### TASK REQUIREMENTS
**A.** List every name the magic sand text below gives for sand that doesn't get wet in water.
**B.** In the magic sand text below, how can you tell that the sand has been sprayed with enough waterproofing chemical?
**C.** Extend the magic sand instructions below, picking up right after their last sentence.

=== TEXT ===

How To Make Homemade Magic Sand

Make Magic Sand Yourself Using Household Ingredients

Make Magic Sand from colored art sand.
Make Magic Sand from colored art sand and waterproofing. lisinski, Getty Images

Magic Sand (also known as Aqua Sand or Space Sand) is a type of sand that doesn't get wet when placed in water.

Magic Sand Materials

Basically, all you need to do is coat the sand with a waterproofing chemical.

  • clean sand
  • waterproofing spray (e.g., Scotchguard)

How To Make Magic Sand

  1. Place the sand in a small pan or bowl.
  2. Evenly spray the surface of the sand with the waterproofing chemical. You may need to shake the container of sand to expose untreated surfaces. You don't have to drown the sand in the chemical -- you'll have enough once the sand changes from looking dry to appearing wet.
  1. Allow the sand to dry.
  2. That's it! Pour the sand in water and it won't get wet.

=== DATA EXCERPT ===

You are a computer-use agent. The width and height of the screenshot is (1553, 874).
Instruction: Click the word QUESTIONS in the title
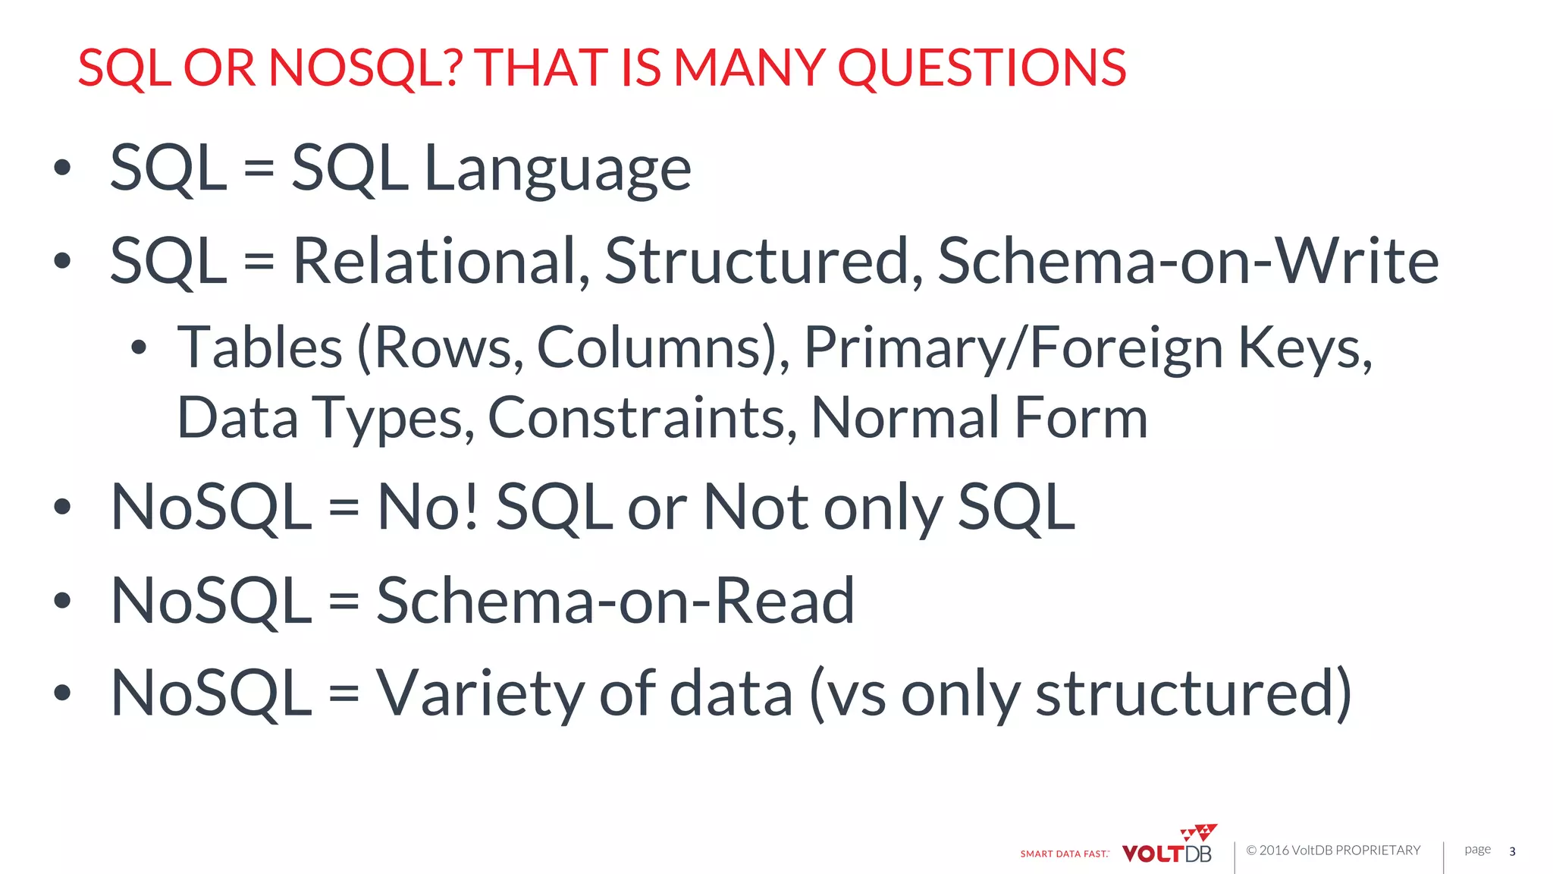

===

### TASK-BY-TASK OUTPUTS
**A.** Magic Sand, Aqua Sand, Space Sand

**B.** You have enough once the sand changes from looking dry to appearing wet.

**C.**
How Magic Sand Works

Commercial Magic Sand, Aqua Sand, and Space Sand consists of colored sand that has been coated with trimethylsilanol. This is a water-repellent or hydrophobic organosilicon molecule that seals any cracks or pits in sand and prevents water from sticking to it. Magic Sand appears silvery in water because hydrogen bonding between water molecules causes the water to form a bubble around the sand. This is critical to how the sand functions because if the water didn't stick to itself so well, the anti-wetting agent wouldn't be effective. If you feel like testing this, try putting Magic Sand in a non-water-based liquid. It will get wet!

If you look closely, you'll see the sand forms cylindrical structures in the water, as the water forms the lowest surface area structure that it can around the grains.

Because of this, people sometimes assume there is something special about the sand. Really, it's the coating and the 'magic' properties of water.

Another Way To Make Magic Sand

Water repellent sand was made long before toy makers marketed Magic Sand. Early in the 20th century, Magic Sand was made by heating together sand and wax.

The excess wax was drained, leaving hydrophobic sand that behaved much like the modern product.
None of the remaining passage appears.